The first part of the book covers the 1908-1961 years. It’s shorter because Betty doesn’t have her own memories of these years but it’s an important part to root the family tree in its history. Landon’s Cherokee roots mean that he comes from a culture with a matriarchal tradition and a history of violence as his elders hid in the wilderness to avoid deportation to Oklahoma. Alka comes from a Bible abiding family with a history of domestic violence and no respect for women.

Alka and Landon have eight children: Leland, Fraya, Yarrow, Waconda, Flossie, Betty, Trustin and Lint. Yarrow and Waconda died before they were two. Betty’s story is centered around her and her sisters Fraya and Flossie. They father told her:

“In different native tribes, the Three Sisters represent the three most important crops. Maize, beans, and squash. The crops grow together as sisters. The oldest is maize. She grows the tallest, supportin’ the vines of her younger sisters. The middle sister is beans. She gives nitrogen and nutrition to the soil, which allows her sisters to grow resilient and strong. The youngest is squash. She is the protector of her sisters. She stretches her leaves to shade the ground and fight off weeds. It is squash’s vines which tie the Three Sisters together in a bond that is the strongest of all. This was how I knew I’d have three daughters, even after Waconda died. Fraya’s the corn. Flossie is the beans. And you, Betty, are squash. You must protect your sisters as squash protects the corn and beans.”

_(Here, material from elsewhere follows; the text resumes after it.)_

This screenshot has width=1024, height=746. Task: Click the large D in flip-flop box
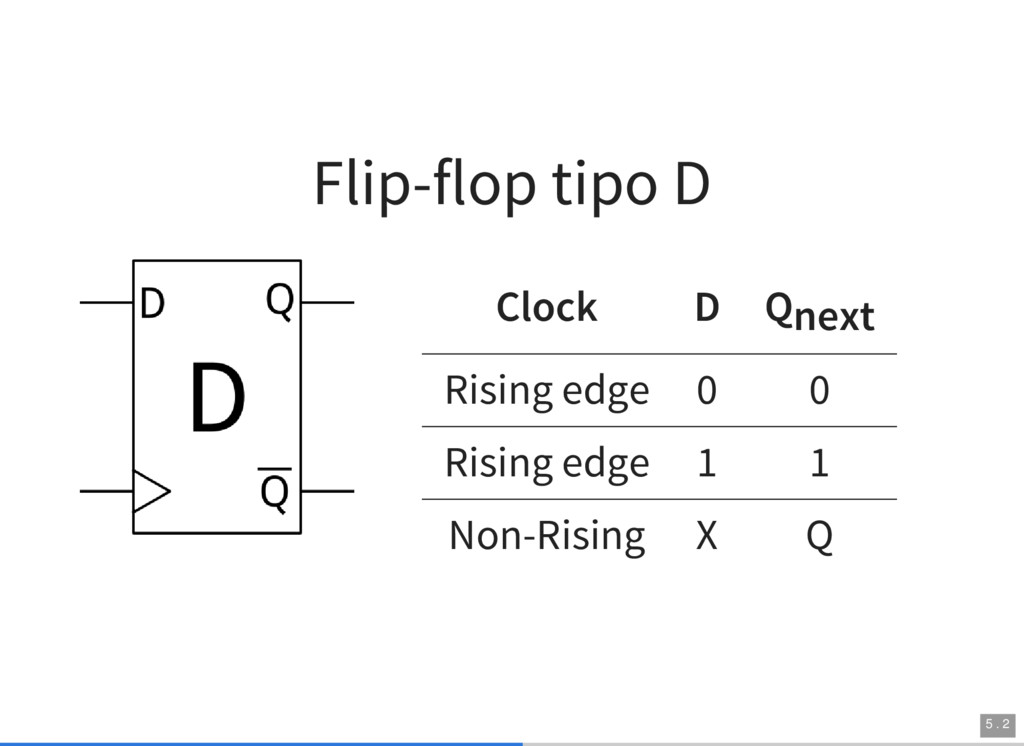tap(217, 398)
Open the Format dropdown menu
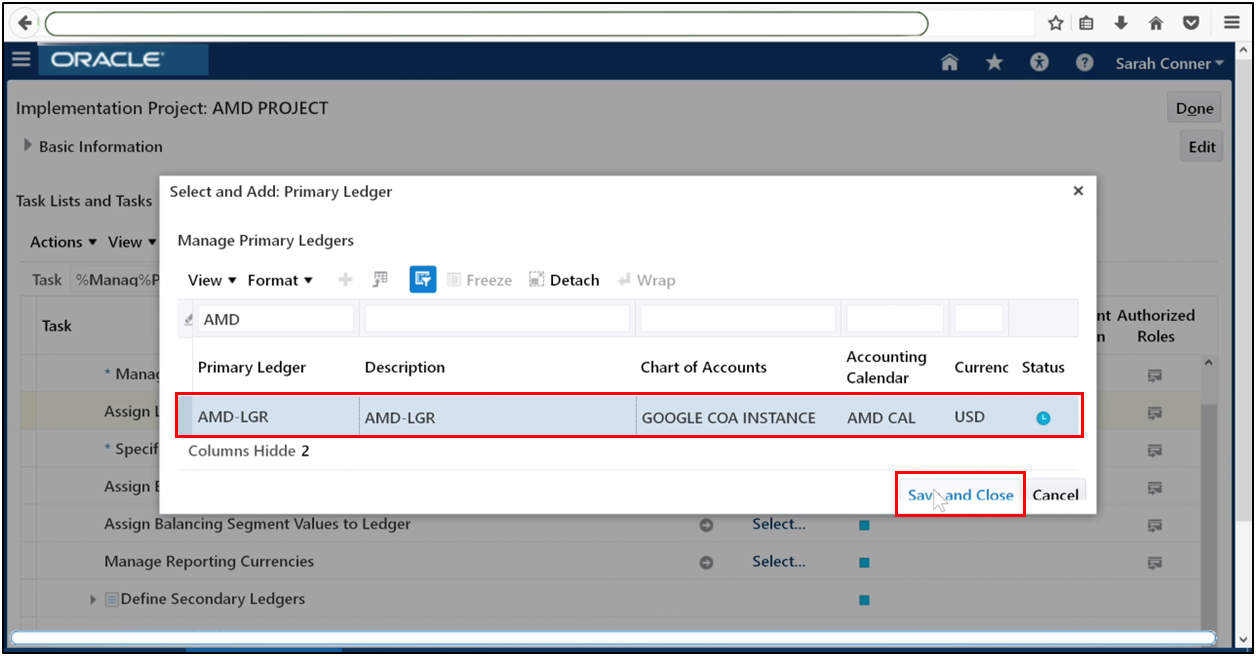The image size is (1256, 656). pyautogui.click(x=278, y=280)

A tall order for Betty, who becomes the custodian of the family stories. Her mother tells her about her personal tragedy. She witnesses Fraya’s horrible fate and the two sisters share Fraya’s secret. She knows about Flossie’s dirty secrets too. A resilient child, Betty understands that women and men don’t have the same opportunities in life.

I realized then that pants and skirts, like gender itself, were not seen as equal in our society. To wear pants was to be dressed for power. But to wear a skirt was to be dressed to wash the dishes.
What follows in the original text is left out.